Fifth Scientist from Microsoft Research Wins Turing Award

Microsoft Research originally published this article on March 18, 2014: Link

Leslie Lamport first began dabbling in computers while he was still in high school. Nothing too unusual about that—until you consider that this was in the mid-1950s. Lamport was attending Leslie_Lamportthe Bronx High School of Science in New York, and he and a friend used to scrounge around, looking for discarded vacuum tubes to build a digital circuit.

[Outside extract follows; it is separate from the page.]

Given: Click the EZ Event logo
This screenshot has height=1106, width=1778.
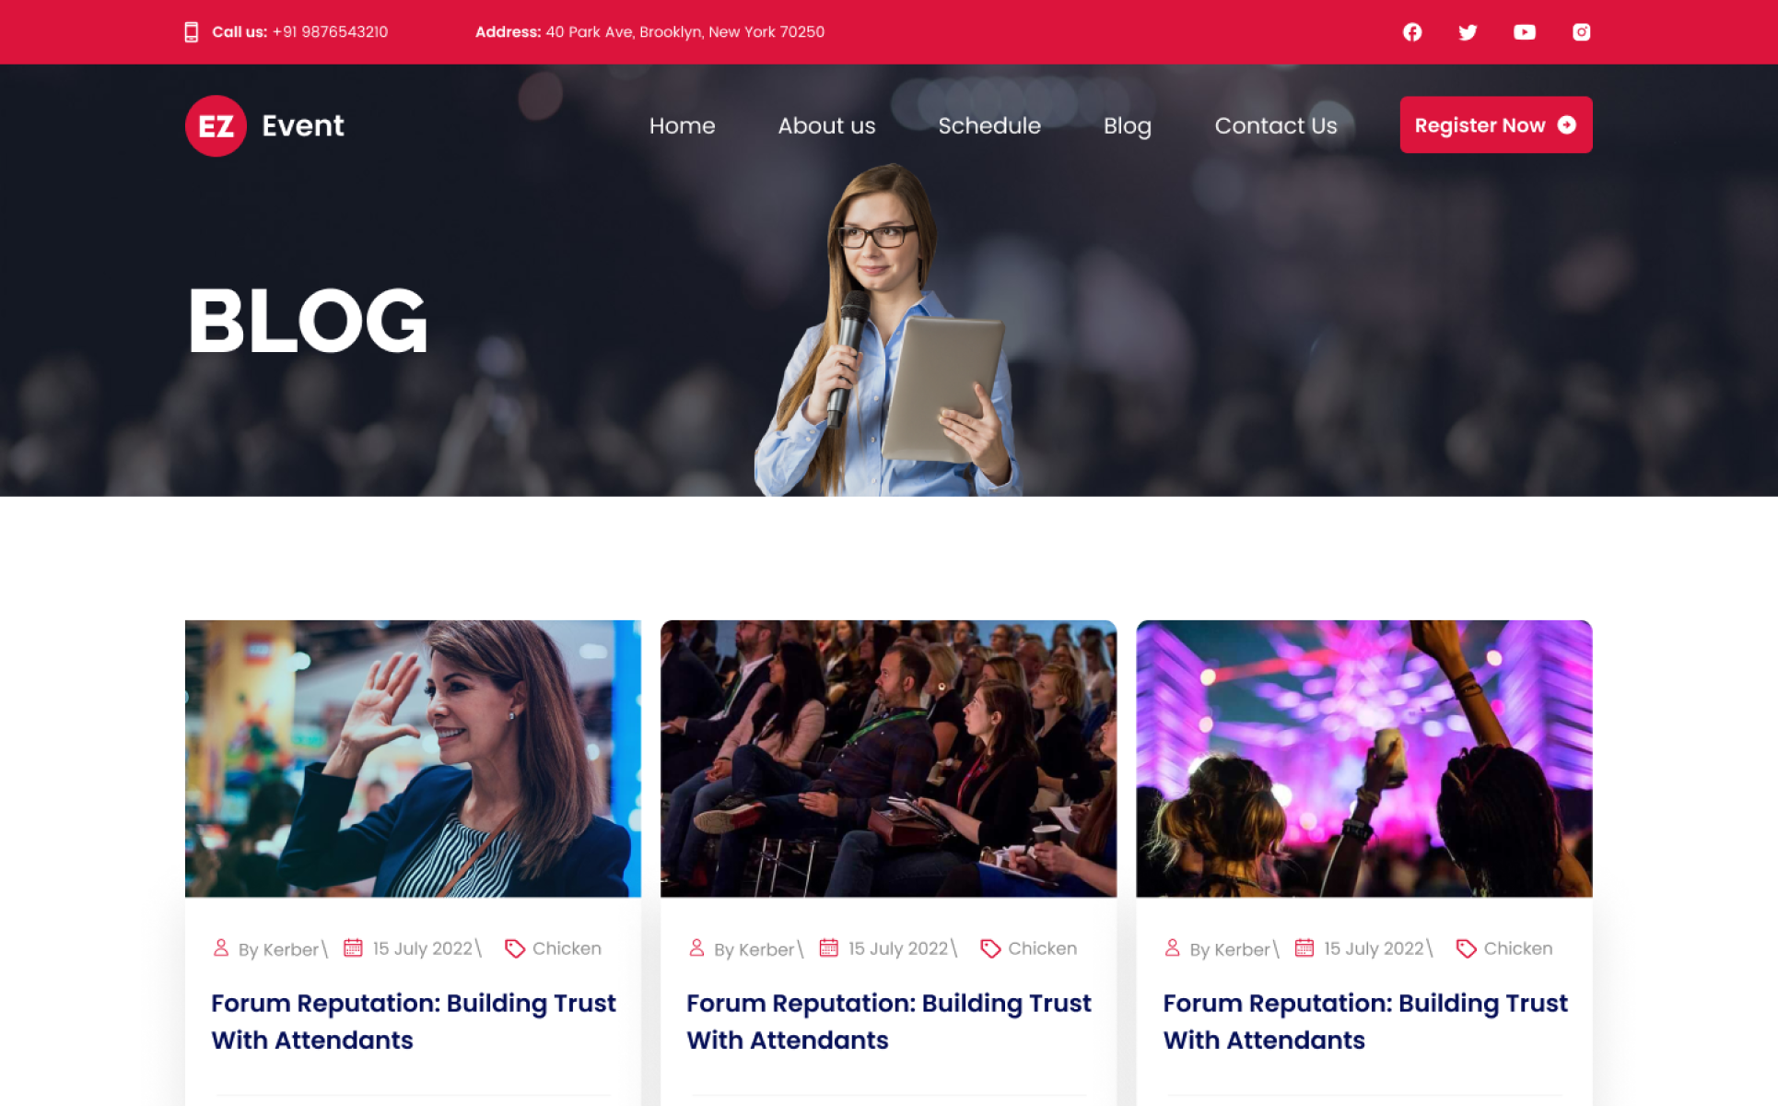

The path to greatness begins with baby steps, and for Lamport, a principal researcher with Microsoft Research, that teenage curiosity has yet to be quenched. Over the ensuing decades, he has become a veritable legend in computing circles. His work in the theory of distributed computing is foundational. His 1978 paper Time, Clocks, and the Ordering of Events in a Distributed System is one of the most cited in the history of computer science. And he has contributed core principles to the field of specification and verification of concurrent systems.

On March 18, in recognition of these invaluable advances, the Association for Computing Machinery (ACM) named Lamport the 2013 winner of the A.M. Turing Award, widely regarded as the Nobel Prize of computing.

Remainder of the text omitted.